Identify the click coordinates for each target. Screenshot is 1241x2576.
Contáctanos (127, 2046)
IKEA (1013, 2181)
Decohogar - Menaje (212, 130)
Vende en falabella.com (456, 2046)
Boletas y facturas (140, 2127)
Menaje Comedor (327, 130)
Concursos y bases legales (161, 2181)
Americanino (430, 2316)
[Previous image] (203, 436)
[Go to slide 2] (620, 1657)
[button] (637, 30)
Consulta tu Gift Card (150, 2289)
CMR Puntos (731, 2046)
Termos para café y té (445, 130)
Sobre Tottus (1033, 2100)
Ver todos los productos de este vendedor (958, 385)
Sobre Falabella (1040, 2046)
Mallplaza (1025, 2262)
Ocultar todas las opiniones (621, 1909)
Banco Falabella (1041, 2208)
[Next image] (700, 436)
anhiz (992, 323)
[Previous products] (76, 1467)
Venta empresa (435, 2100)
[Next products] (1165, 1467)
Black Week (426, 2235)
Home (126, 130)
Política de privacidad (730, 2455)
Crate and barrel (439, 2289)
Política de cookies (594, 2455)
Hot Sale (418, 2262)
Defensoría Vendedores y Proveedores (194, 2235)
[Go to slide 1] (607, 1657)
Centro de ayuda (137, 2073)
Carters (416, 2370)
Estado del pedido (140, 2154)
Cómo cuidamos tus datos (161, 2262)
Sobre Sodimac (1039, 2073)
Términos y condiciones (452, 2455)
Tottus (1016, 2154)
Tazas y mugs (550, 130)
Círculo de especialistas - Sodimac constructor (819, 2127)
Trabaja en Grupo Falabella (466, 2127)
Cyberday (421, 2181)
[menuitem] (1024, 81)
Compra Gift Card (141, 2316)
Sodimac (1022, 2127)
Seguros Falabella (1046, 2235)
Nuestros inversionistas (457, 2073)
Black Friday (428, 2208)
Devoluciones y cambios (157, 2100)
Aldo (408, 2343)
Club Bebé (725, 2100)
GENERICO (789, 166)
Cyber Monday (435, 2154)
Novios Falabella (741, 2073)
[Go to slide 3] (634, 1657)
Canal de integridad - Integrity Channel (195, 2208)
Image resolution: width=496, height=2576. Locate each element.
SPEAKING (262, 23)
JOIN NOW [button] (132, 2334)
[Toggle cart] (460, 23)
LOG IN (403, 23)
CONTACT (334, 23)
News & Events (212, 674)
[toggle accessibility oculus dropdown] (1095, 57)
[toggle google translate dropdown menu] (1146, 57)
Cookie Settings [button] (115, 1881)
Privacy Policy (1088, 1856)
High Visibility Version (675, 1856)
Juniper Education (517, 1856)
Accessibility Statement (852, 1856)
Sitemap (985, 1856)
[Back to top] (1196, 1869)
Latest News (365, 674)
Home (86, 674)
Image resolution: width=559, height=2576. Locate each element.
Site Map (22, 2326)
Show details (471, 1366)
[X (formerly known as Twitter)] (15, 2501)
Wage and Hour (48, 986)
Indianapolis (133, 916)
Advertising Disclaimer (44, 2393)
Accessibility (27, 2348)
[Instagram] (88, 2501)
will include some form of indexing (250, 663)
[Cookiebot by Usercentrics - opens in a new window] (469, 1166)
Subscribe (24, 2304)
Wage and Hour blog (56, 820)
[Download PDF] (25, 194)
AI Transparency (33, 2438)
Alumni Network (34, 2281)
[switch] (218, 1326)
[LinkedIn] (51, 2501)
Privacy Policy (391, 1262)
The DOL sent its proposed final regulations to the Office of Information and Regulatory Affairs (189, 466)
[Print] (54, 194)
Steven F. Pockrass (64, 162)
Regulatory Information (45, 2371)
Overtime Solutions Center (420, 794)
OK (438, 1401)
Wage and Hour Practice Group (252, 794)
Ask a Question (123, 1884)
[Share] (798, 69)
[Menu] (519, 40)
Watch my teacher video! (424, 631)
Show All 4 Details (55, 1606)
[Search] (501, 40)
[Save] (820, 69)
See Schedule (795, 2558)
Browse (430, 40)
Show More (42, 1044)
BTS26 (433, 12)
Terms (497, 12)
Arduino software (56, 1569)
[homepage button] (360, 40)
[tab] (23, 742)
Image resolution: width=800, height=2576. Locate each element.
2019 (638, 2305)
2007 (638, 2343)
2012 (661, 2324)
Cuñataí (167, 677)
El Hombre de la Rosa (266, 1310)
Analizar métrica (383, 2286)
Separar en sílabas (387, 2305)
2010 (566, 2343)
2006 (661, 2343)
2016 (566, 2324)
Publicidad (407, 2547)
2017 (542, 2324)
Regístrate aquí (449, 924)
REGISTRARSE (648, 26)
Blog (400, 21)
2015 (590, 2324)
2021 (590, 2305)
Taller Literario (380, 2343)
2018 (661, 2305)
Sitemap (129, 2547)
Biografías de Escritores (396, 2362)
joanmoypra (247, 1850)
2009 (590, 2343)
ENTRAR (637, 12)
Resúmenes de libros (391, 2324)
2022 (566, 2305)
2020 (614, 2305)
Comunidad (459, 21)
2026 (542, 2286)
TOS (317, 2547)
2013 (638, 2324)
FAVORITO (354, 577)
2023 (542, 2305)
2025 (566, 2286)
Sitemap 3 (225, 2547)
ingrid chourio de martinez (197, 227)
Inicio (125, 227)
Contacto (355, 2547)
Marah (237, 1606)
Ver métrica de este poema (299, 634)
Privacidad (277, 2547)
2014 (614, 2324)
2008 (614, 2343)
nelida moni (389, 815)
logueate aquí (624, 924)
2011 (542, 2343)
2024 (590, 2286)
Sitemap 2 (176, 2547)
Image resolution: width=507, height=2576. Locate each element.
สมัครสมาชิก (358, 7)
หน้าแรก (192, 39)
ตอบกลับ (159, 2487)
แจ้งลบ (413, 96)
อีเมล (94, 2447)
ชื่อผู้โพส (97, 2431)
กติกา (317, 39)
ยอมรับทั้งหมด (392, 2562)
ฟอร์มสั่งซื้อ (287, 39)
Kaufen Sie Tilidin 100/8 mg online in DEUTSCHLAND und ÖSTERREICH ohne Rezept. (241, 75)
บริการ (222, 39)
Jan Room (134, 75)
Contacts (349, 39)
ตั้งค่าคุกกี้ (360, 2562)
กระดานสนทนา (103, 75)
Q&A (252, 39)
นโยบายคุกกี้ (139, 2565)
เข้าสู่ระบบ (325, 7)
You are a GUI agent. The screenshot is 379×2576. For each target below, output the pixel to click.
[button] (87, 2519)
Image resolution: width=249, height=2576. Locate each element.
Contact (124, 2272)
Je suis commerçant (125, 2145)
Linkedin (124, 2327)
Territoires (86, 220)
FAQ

__YOUR ASSIGNMENT__
Only the lines from the beginning of the listing through the line containing "Banco Falabella (1041, 2208)" are wanted, each restated word for word.

__RESPONSE__
Identify the click coordinates for each target. Screenshot is 1241x2576.
Contáctanos (127, 2046)
IKEA (1013, 2181)
Decohogar - Menaje (212, 130)
Vende en falabella.com (456, 2046)
Boletas y facturas (140, 2127)
Menaje Comedor (327, 130)
Concursos y bases legales (161, 2181)
Americanino (430, 2316)
[Previous image] (203, 436)
[Go to slide 2] (620, 1657)
[button] (637, 30)
Consulta tu Gift Card (150, 2289)
CMR Puntos (731, 2046)
Termos para café y té (445, 130)
Sobre Tottus (1033, 2100)
Ver todos los productos de este vendedor (958, 385)
Sobre Falabella (1040, 2046)
Mallplaza (1025, 2262)
Ocultar todas las opiniones (621, 1909)
Banco Falabella (1041, 2208)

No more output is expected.